Friday, October 19, 2012

FREELOADING by Chris Ruen Released in the US

The original slacker's dream of free everything may have been realized by the Internet—but along with it came the slacker's nightmare of never getting paid for one's creativity. Freeloading seeks—and to a large extent succeeds—to wrestle with the collapse of the commons and the possibilities for a renewed social contract.  
Douglas Rushkoff, media theorist, author of Life, Inc. andProgram or Be Programmed

FREELOADING:  How Our Insatiable Hunger for Free Content Starves Creativity by Chris Ruen takes a critical, cool look at a near-pervasive phenomenon that involves almost everyone who taps a keyboard: beyond that, it's a reminder of the truism that for every action there are consequences.
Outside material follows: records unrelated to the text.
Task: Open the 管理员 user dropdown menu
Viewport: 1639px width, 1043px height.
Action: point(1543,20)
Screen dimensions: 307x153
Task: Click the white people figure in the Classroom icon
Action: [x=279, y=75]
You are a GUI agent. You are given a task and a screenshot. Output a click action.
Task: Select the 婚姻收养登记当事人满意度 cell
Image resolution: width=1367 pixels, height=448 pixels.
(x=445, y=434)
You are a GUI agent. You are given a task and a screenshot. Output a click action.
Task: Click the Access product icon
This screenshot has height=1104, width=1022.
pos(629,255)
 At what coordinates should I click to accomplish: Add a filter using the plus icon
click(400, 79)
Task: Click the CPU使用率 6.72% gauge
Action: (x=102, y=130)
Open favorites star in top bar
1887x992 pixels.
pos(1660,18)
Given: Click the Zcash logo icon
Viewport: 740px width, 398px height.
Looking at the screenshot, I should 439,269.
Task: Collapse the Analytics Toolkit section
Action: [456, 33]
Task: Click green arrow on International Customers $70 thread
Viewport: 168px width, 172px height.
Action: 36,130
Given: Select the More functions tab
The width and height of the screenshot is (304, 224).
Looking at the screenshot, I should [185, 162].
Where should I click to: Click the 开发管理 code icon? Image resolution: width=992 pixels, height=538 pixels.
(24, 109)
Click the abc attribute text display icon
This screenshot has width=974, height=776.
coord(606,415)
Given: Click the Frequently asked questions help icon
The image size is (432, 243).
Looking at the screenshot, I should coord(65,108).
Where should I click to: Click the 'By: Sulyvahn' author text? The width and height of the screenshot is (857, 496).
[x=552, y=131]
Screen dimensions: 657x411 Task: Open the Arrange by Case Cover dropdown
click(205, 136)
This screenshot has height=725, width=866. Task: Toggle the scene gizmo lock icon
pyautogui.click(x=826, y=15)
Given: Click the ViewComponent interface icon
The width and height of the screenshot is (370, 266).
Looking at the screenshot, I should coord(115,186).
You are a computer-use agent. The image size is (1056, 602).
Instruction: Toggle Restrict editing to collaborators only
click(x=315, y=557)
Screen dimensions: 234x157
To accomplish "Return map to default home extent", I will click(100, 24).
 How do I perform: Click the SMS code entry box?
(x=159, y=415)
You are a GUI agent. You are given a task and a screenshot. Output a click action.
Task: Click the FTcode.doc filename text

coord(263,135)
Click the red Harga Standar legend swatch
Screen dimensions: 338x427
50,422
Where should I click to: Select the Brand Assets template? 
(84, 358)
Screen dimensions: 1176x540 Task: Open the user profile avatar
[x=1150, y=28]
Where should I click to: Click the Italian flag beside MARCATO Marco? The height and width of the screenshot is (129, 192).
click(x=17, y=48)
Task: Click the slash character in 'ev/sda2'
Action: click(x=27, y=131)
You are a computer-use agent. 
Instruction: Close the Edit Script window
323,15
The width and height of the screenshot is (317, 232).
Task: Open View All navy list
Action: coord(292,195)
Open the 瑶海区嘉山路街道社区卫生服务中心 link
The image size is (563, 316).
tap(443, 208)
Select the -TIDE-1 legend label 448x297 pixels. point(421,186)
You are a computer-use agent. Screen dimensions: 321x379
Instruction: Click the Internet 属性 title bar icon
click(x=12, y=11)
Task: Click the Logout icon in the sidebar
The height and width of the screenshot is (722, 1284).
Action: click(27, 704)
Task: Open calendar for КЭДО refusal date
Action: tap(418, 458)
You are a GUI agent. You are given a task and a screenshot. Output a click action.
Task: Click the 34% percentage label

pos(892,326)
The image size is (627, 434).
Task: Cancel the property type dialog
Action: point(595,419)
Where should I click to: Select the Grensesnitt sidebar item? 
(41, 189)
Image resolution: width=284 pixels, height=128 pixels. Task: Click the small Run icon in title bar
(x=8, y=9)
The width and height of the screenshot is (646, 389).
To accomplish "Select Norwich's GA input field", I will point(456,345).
What happens when we pirate a favorite work of art—a song, book, or movie? And as importantly: what, if anything, can or should be done about it?  It has just been released by O/R Books in the US, and will be published by Scribe Publications in Australia and New Zealand in December, with other territories to follow.

Chris will be celebrating the release by reading the book in its entirety this Saturday at WORD in Greenpoint, Brooklyn from 10am - 4pm. At 7pm, there will be free beer from Brooklyn Brewery and wine from Dandelion, cheese from Eastern District. And after the drinking and eating and reading, there will be an afterparty at Lulu's one block away. Chris will be spinning records along with Greg Bennetts and Nicholas Cirillo. DJ sets start at 9:30.

On December 5th at 7PM, Chris and David Byrne will be discussing music and copyright in the final event of Byrne's speaking tour for his new book, HOW MUSIC WORKS.  The event will be equal billing with an emphasis on Chris' and David's books.  Paul Holdengraber will moderate a discussion between the two authors on the topic and there will be a 15 minute Q&A from the audience following the 45 minute discussion.

Monday, August 6, 2012

MARILYN: The Passion and the Paradox by Lois Banner is the Most Reviewed Book in the UK

MARILYN: The Passion and the Paradox by Lois Banner was published on July 17th by Bloomsbury USA and Bloomsbury UK simultaneously, and the agency learned this morning that no book has been reviewed more in the UK over the past week. The definitive biography was reviewed in The New York Times Book Review yesterday by Zoe Slutsky, who writes: “Banner presents a rich and often imaginative narrative of Marilyn’s life. By the end, Monroe feels at once like an earthly being – an almost-friend – and an enigma, still slightly out of focus and just beyond reach. That seems right.”

Lois spoke with Diane Rehm at length on Thursday, and you can listen to the interview here or read the transcript.

In a dual review in The Washington Post, Mindy Aloff writes about MARILYN: 
...this is the book to read if you want to try to understand what made Monroe tick. Where [Keith] Badman’s book took five years to produce, Banner’s took 10; and, although their background readings seem to overlap in places, Banner keeps asking questions and weighing evidence long after Badman has settled for his eureka revelations. Banner’s methodical approach and refusal to give Monroe praise when the actress doesn’t deserve it confer a kind of dignity on the subject that Badman’s book doesn’t.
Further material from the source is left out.